- [Task to complete]
Leave out the images and set down the records below exactly.

- [Material for this exercise]
################

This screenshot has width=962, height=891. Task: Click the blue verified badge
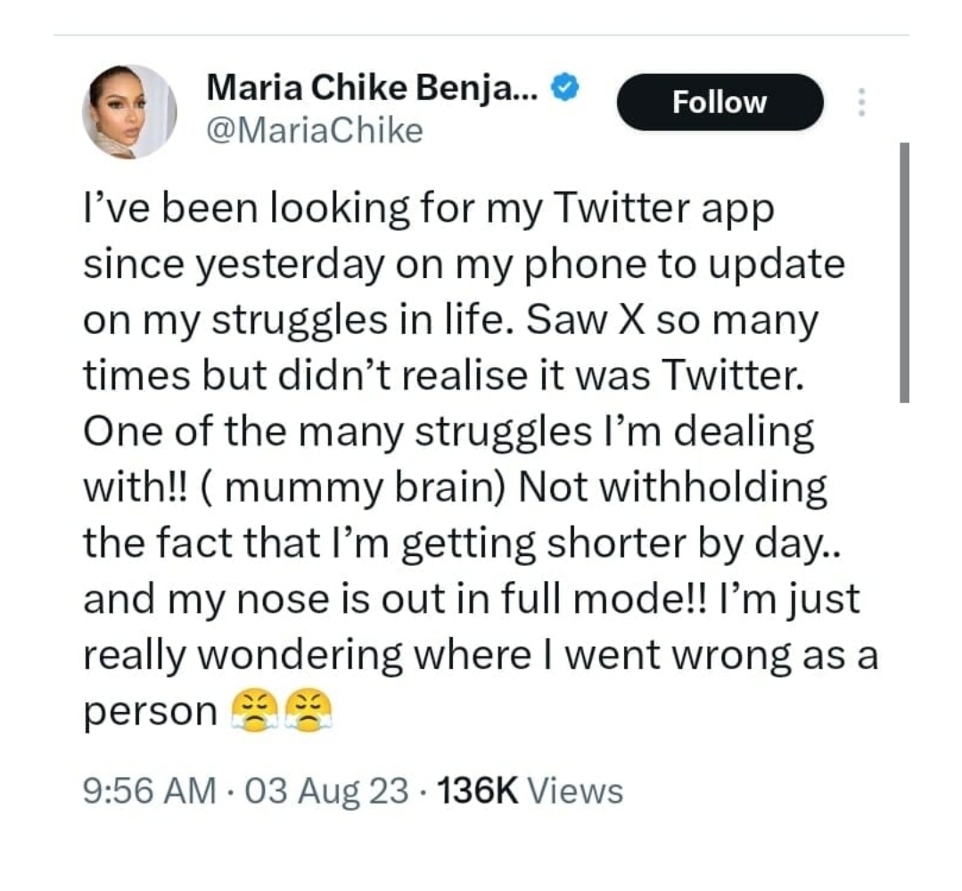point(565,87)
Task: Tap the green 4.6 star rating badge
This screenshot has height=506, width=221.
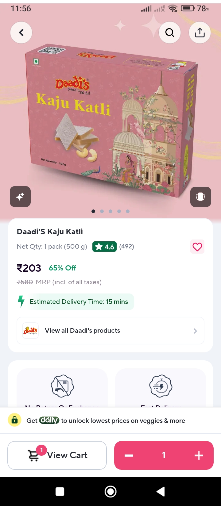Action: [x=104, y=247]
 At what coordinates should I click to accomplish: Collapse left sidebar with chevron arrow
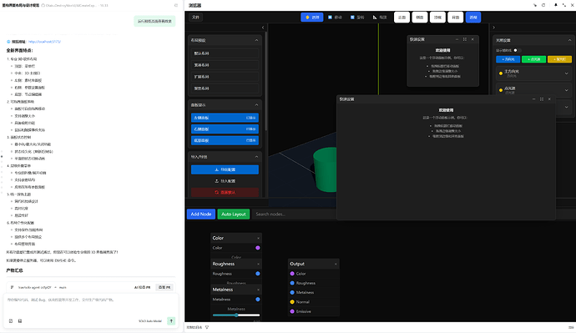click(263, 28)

################

- [Answer area]
This screenshot has width=962, height=891. Task: Click the blue verified badge
point(565,87)
Task: Tap the green 4.6 star rating badge
This screenshot has height=506, width=221.
Action: [x=104, y=247]
 At what coordinates should I click to accomplish: Collapse left sidebar with chevron arrow
click(263, 28)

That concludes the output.